Designing the inspection process was one of the more technically challenging aspects of the project.
“Performing detailed inspections on organic matter can be difficult, as it’s often a challenge to define the parameters of a defect,” said Kyle. “Factors such as color, shape, and size can all be variable and yet not complete indicators of pass/fail criteria.”
“We used machine learning to solve these problems. Our vision team trained a neural network around the parameters of the seed set and we saw great results once we deployed it in the system.”
After the inspection process, trays are sent to a robotic tamping station, where seeds are tamped down on the trays. The trays are then sent to a robotic carting station, where they’re loaded onto carts and indexed. Once filled, the carts are taken into control rooms for the seeds to germinate.
After testing, empty trays are carted out of the control room and robotically unloaded, imaged, washed, and reloaded into the same carts that are able to reenter the system at the start of the line.
The entire process runs two shifts, Monday through Friday.
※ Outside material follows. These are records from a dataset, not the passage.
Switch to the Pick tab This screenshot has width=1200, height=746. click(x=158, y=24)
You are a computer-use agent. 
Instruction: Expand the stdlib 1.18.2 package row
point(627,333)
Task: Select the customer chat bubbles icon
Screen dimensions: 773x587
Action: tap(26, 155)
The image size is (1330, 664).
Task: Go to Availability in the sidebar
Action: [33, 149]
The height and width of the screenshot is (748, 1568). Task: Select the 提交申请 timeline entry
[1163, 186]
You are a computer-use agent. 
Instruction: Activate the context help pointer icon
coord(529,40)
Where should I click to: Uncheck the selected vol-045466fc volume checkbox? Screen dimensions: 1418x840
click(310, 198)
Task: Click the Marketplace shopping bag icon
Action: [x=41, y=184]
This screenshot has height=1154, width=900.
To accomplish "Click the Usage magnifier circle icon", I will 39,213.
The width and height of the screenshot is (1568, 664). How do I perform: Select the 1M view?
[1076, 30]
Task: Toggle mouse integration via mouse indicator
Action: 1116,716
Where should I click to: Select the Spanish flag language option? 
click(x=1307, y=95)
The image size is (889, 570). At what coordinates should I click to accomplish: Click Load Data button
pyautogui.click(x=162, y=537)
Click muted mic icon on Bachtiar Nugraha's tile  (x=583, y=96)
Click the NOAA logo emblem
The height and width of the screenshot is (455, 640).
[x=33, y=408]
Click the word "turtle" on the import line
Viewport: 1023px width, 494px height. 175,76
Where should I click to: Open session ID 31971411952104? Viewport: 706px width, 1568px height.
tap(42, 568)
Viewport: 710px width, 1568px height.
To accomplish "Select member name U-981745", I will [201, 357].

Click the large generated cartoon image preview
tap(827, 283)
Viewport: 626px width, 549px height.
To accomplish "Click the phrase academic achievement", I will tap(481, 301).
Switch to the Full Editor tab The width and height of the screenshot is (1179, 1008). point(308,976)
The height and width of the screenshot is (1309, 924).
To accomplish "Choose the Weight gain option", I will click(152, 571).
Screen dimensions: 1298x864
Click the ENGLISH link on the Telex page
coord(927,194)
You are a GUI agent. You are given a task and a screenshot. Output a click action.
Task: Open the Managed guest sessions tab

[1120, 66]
The completed in-line system was comprised of 12 robots, 13 cameras, and various RFID read/write areas. An additional 15 integrated cameras were utilized to monitor cart activity at the control room entries. IAS designed a tailored automation solution for this customer’s seed testing process.
“IAS was able to offer a complete engineered solution,” said Kyle. “This included, electrical and mechanical system design, programming, testing, build, and installation.”
The result of the project was an increase in throughput and reduction in labor costs. In addition, IAS succeeded in giving their customer confidence in their data.
“The customer now has full tracking of the entire process,” said Kyle. “From a data analysis standpoint, they have higher data assurance and traceability.”